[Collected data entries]
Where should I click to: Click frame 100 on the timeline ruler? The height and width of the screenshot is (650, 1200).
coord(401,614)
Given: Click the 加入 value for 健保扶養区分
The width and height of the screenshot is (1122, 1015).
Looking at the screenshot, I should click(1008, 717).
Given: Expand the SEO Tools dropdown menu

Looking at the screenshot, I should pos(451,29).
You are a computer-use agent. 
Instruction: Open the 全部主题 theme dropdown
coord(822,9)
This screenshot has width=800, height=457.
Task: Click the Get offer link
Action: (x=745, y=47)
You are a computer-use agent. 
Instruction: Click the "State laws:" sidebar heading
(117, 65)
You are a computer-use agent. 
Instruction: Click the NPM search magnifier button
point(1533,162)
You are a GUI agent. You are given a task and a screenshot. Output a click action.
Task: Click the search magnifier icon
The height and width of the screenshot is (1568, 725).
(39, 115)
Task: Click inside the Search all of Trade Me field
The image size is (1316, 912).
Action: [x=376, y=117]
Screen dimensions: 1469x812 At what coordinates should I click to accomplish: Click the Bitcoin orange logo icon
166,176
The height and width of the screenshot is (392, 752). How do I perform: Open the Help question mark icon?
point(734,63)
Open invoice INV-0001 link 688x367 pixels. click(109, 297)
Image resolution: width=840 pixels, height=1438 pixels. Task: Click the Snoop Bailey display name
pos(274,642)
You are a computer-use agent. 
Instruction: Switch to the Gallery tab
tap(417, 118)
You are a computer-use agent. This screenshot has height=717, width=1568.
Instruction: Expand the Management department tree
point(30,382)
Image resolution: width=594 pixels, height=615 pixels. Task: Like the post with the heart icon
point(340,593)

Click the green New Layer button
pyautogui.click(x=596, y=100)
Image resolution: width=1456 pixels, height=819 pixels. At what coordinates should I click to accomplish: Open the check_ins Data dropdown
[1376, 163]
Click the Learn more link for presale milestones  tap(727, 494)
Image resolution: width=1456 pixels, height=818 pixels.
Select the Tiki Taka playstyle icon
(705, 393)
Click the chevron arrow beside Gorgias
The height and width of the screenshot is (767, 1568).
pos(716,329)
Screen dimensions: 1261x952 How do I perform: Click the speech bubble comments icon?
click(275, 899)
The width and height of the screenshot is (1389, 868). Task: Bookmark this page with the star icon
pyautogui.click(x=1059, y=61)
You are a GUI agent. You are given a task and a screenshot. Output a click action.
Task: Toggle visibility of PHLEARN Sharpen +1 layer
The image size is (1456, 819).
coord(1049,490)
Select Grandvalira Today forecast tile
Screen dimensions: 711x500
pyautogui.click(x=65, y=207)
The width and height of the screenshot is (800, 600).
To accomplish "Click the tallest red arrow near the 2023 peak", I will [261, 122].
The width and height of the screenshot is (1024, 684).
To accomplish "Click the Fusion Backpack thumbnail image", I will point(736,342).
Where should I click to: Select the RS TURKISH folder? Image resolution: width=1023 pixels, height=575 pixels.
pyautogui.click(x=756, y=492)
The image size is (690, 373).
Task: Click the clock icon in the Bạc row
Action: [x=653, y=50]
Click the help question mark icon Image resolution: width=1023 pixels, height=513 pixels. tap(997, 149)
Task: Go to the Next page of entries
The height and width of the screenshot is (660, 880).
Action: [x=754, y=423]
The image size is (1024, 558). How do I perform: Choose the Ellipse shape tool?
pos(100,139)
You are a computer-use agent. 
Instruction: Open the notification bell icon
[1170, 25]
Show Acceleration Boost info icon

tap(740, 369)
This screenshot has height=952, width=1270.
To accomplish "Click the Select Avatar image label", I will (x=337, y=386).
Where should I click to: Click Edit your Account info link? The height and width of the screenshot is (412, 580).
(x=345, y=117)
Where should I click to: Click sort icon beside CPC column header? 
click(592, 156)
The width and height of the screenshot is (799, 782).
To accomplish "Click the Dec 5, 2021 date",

#### Assignment:
Only the lines above from the one with "Image resolution: width=1456 pixels, height=818" up to and including the one with "Task: Toggle visibility" should be repeated, exactly as written.

#### Written answer:
Image resolution: width=1456 pixels, height=818 pixels.
Select the Tiki Taka playstyle icon
(705, 393)
Click the chevron arrow beside Gorgias
The height and width of the screenshot is (767, 1568).
pos(716,329)
Screen dimensions: 1261x952 How do I perform: Click the speech bubble comments icon?
click(275, 899)
The width and height of the screenshot is (1389, 868). Task: Bookmark this page with the star icon
pyautogui.click(x=1059, y=61)
You are a GUI agent. You are given a task and a screenshot. Output a click action.
Task: Toggle visibility of PHLEARN Sharpen +1 layer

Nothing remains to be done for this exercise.